▶ [WHAT YOU HAVE TO DO] Edit the thread about run_sync() below, giving it from "On Mon, May" up to and including "for function names." with "int3" changed to "breakpoint".

On Mon, May 6, 2019 at 5:10 PM Steven Rostedt rostedt@goodmis.org wrote:
But the CPU that was rewriting instructions does a run_sync() after removing the int3:
static void run_sync(void) { int enable_irqs;
/* No need to sync if there's only one CPU */ if (num_online_cpus() == 1) return; enable_irqs = irqs_disabled(); /* We may be called with interrupts disabled (on bootup). */ if (enable_irqs) local_irq_enable(); on_each_cpu(do_sync_core, NULL, 1); if (enable_irqs) local_irq_disable();
}
Which sends an IPI to all CPUs to make sure they no longer see the int3.
Duh. I have been looking back and forth in that file, and I was mixing ftrace_modify_code_direct() (which only does a local sync) with ftrace_modify_code() (which does run_sync()). The dangers of moving around by searching for function names.
That file is a maze of several functions that are very similarly named and do slightly different things.
But yes, I was looking at the "direct" sequence.
I think you are missing the run_sync() which is the heavy hammer to make sure all CPUs are in sync. And this is done at each stage:
add int3 run_sync(); update call cite outside of int3 run_sync() remove int3 run_sync()
HPA said that the last run_sync() isn't needed, but I kept it because I wanted to make sure. Looks like your analysis shows that it is needed.
Absolutely. I think we could get rid of it, but yes, to then avoid the race we'd need to be a lot more clever.
Yeah, with the three run_sunc() things, the races I thought it had can't happen.
Linus

▶ [GIVEN MATERIAL]

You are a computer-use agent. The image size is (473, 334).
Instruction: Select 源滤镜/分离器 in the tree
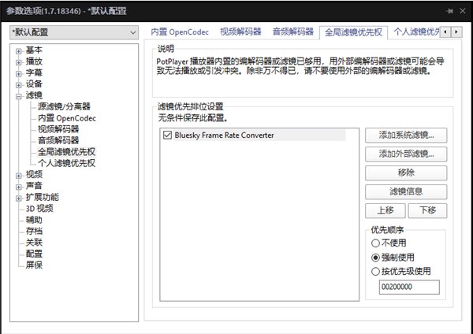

▶ [OUTPUT BELOW]
On Mon, May 6, 2019 at 5:10 PM Steven Rostedt rostedt@goodmis.org wrote:
But the CPU that was rewriting instructions does a run_sync() after removing the breakpoint:
static void run_sync(void) { int enable_irqs;
/* No need to sync if there's only one CPU */ if (num_online_cpus() == 1) return; enable_irqs = irqs_disabled(); /* We may be called with interrupts disabled (on bootup). */ if (enable_irqs) local_irq_enable(); on_each_cpu(do_sync_core, NULL, 1); if (enable_irqs) local_irq_disable();
}
Which sends an IPI to all CPUs to make sure they no longer see the breakpoint.
Duh. I have been looking back and forth in that file, and I was mixing ftrace_modify_code_direct() (which only does a local sync) with ftrace_modify_code() (which does run_sync()). The dangers of moving around by searching for function names.